* PROVIDED RECORDS *
━━━━━━━━━━━━━━━━━━━━━━━━━━━━━━

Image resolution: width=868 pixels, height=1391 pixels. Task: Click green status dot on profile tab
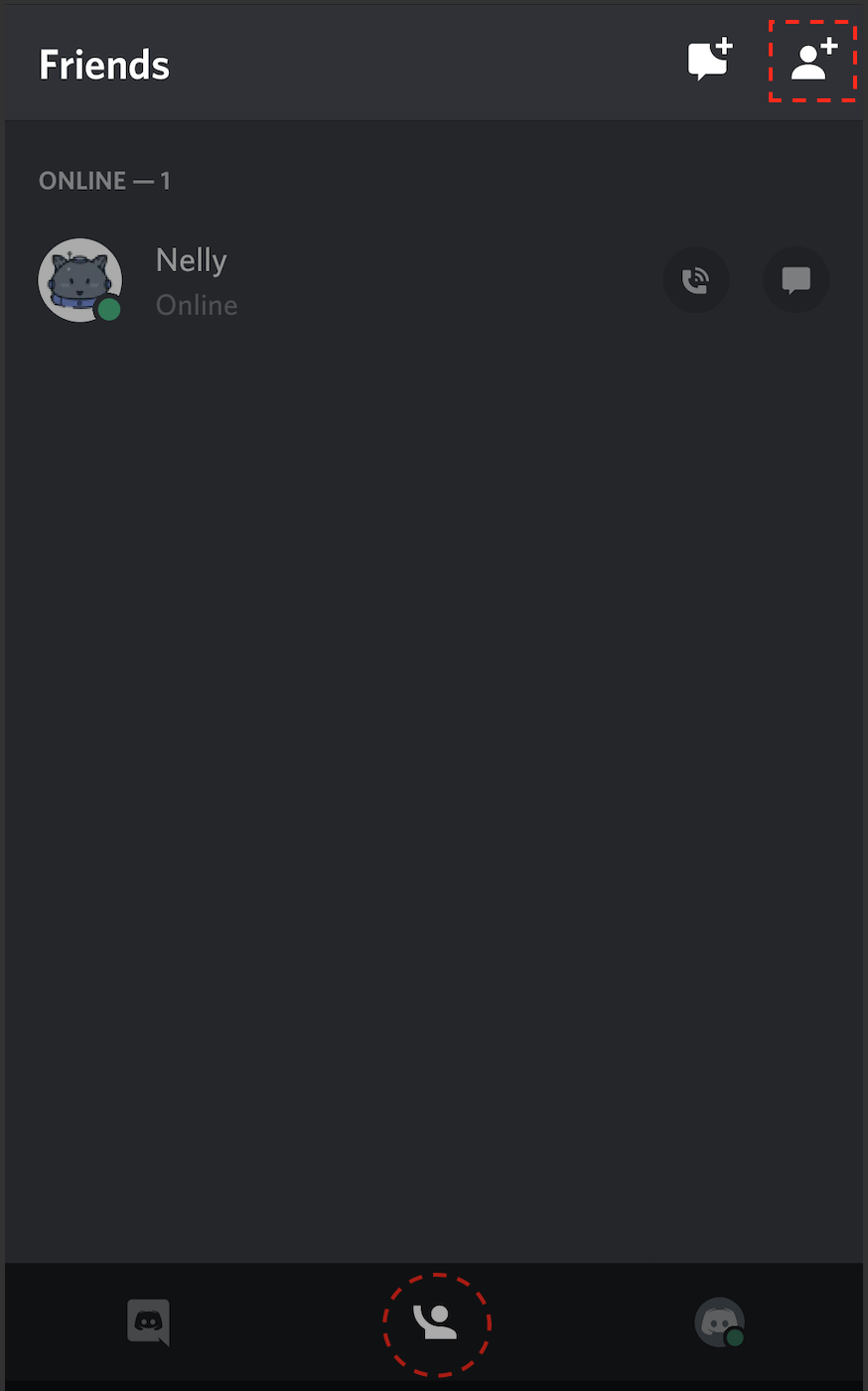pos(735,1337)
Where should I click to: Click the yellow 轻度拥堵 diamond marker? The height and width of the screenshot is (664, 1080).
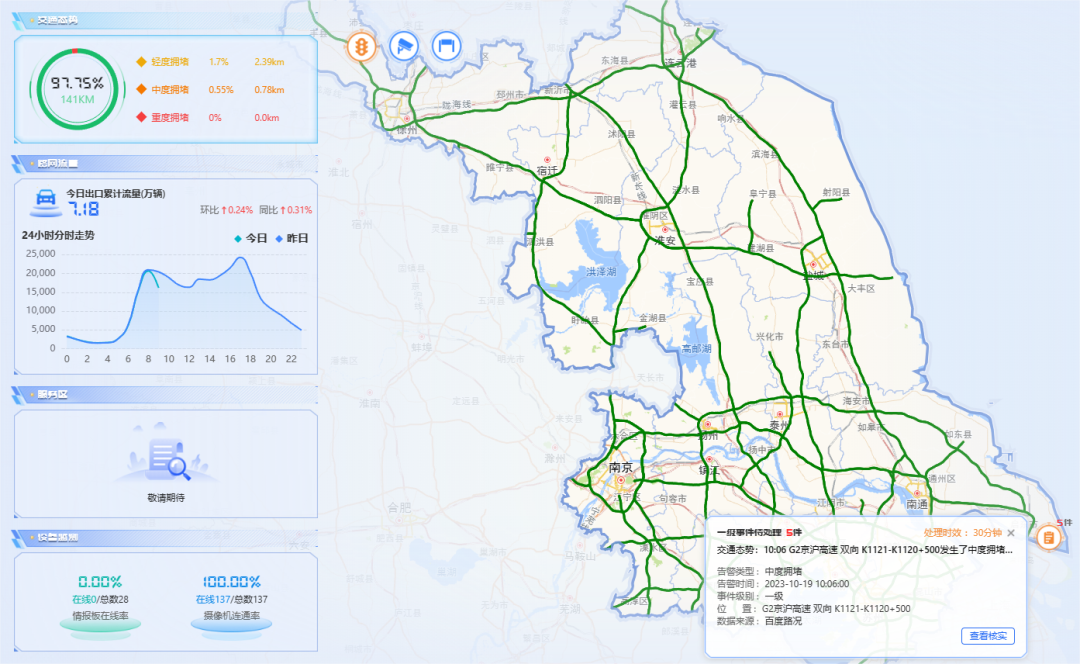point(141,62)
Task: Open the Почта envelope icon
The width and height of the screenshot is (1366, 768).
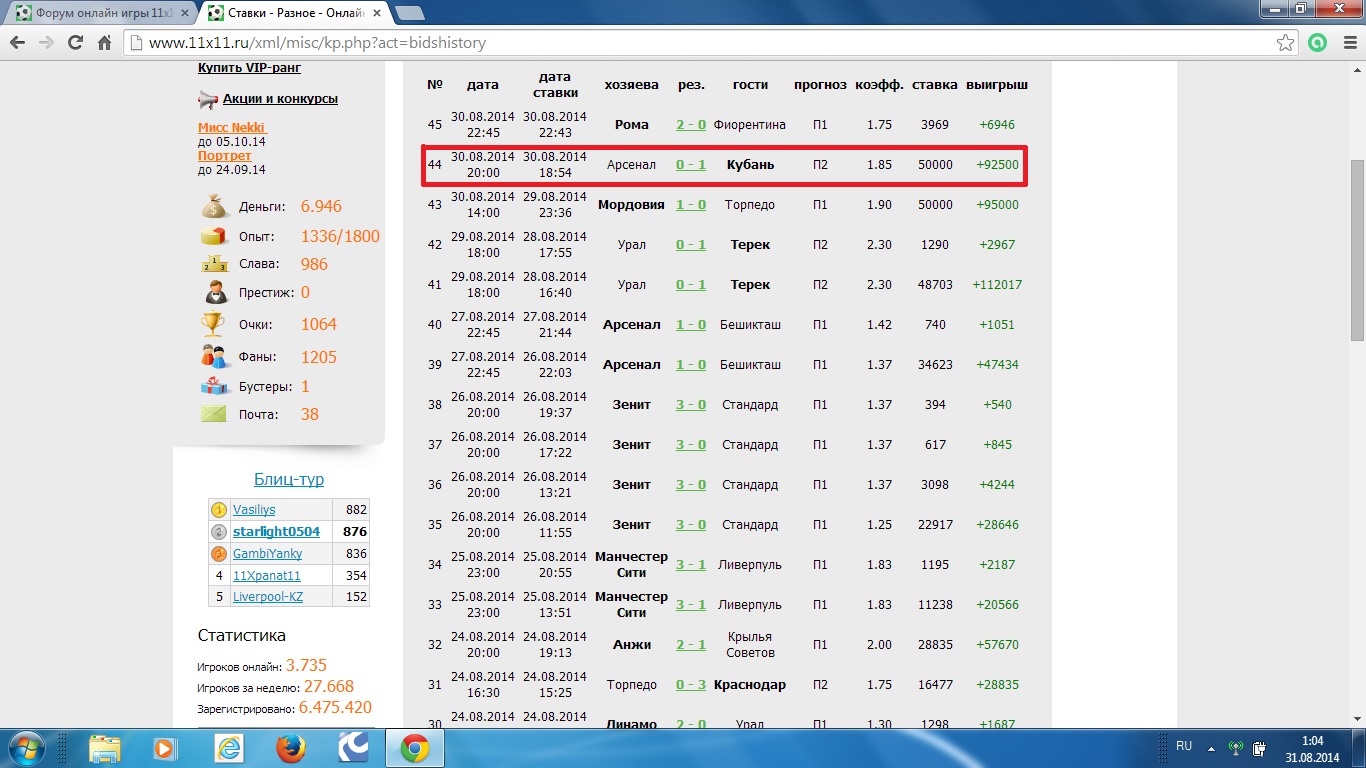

━━━━━━━━━━━━━━━━━━━━━━━━━━━━━━

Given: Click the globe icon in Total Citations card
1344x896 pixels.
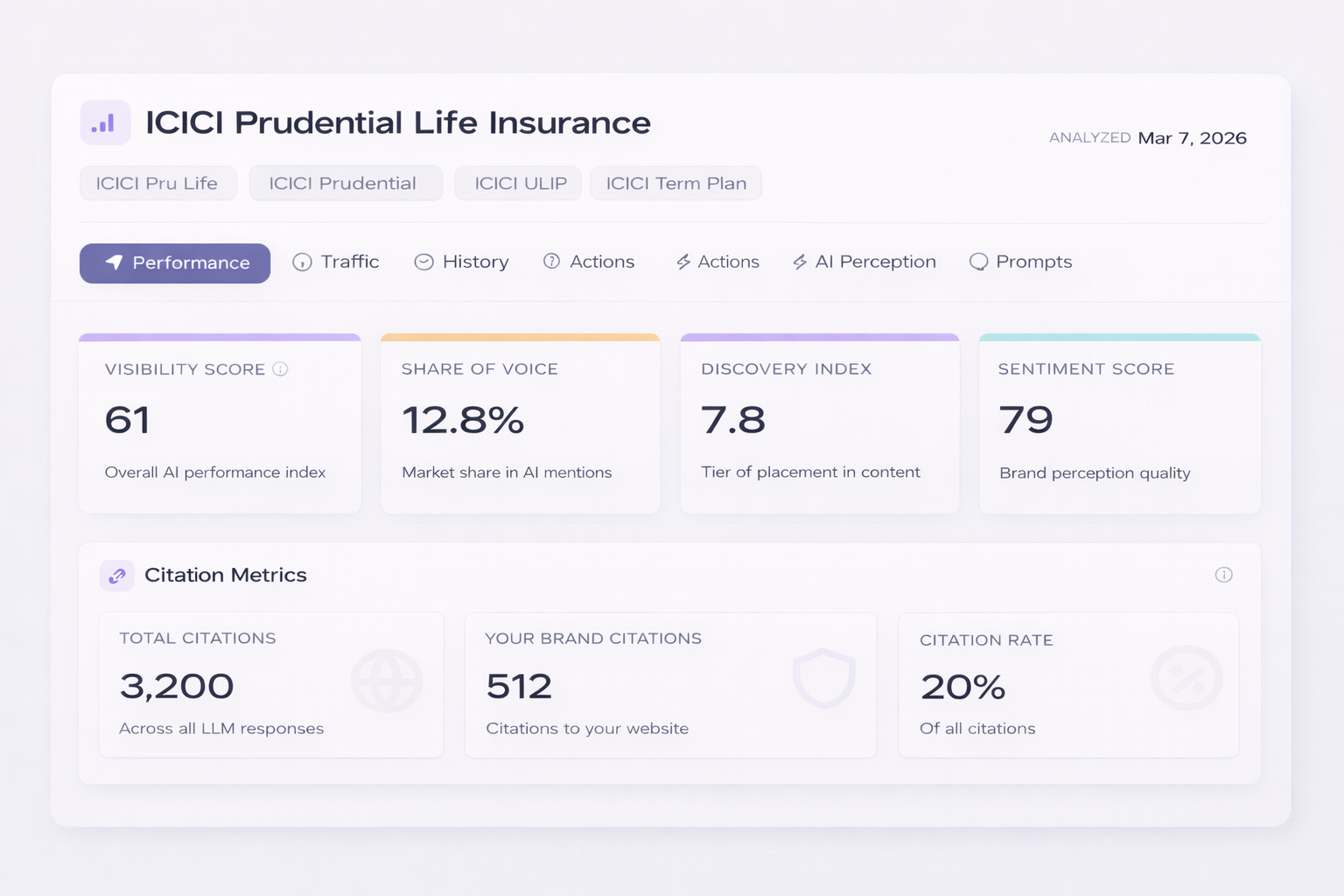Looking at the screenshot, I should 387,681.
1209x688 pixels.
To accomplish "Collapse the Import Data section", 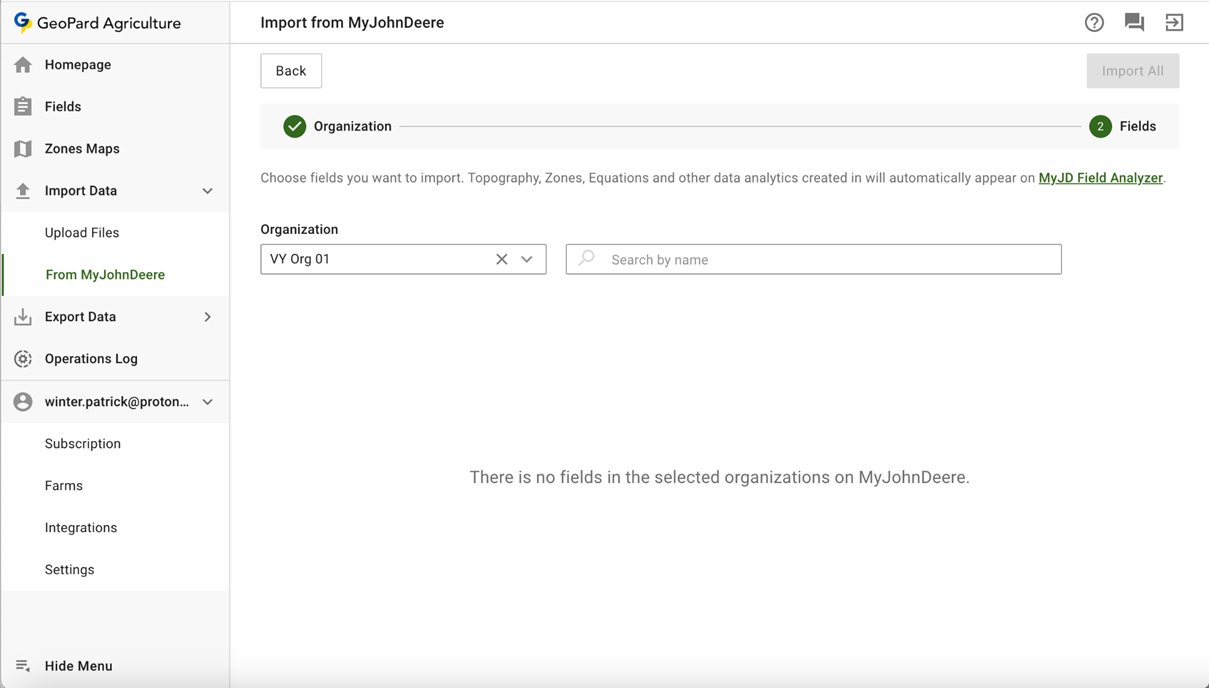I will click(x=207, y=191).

━━━━━━━━━━━━━━━━━━━━━━━━━━━━━━

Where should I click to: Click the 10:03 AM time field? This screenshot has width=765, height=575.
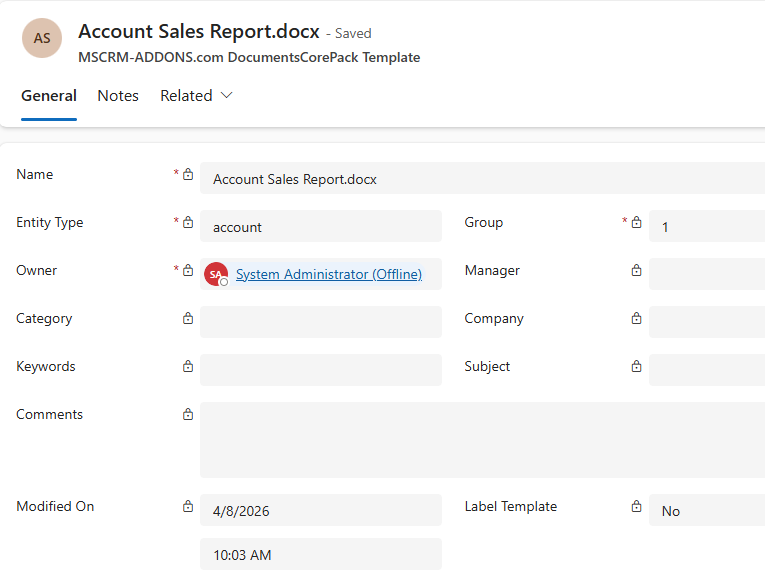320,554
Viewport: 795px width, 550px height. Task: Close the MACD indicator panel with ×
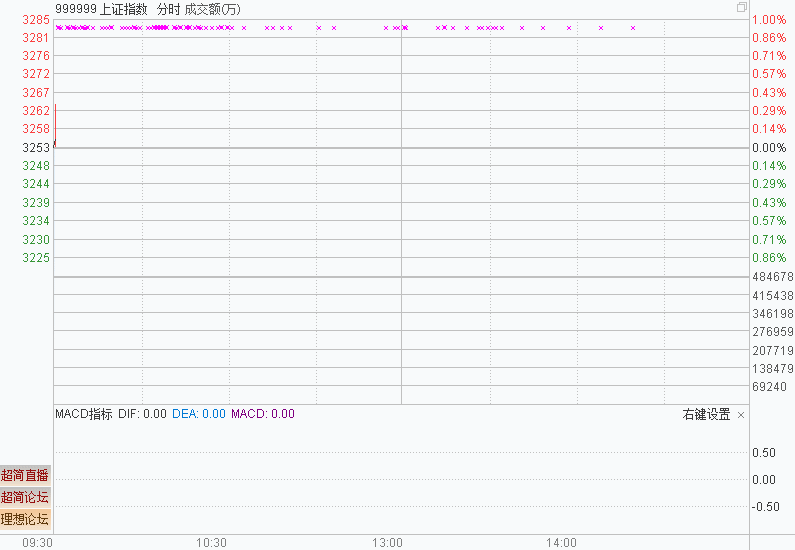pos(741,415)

━━━━━━━━━━━━━━━━━━━━━━━━━━━━━━

* TO DO *
After reading the material above, tally the lines that include the string "icon" and give only the number.

* EXPECTED OUTPUT *
2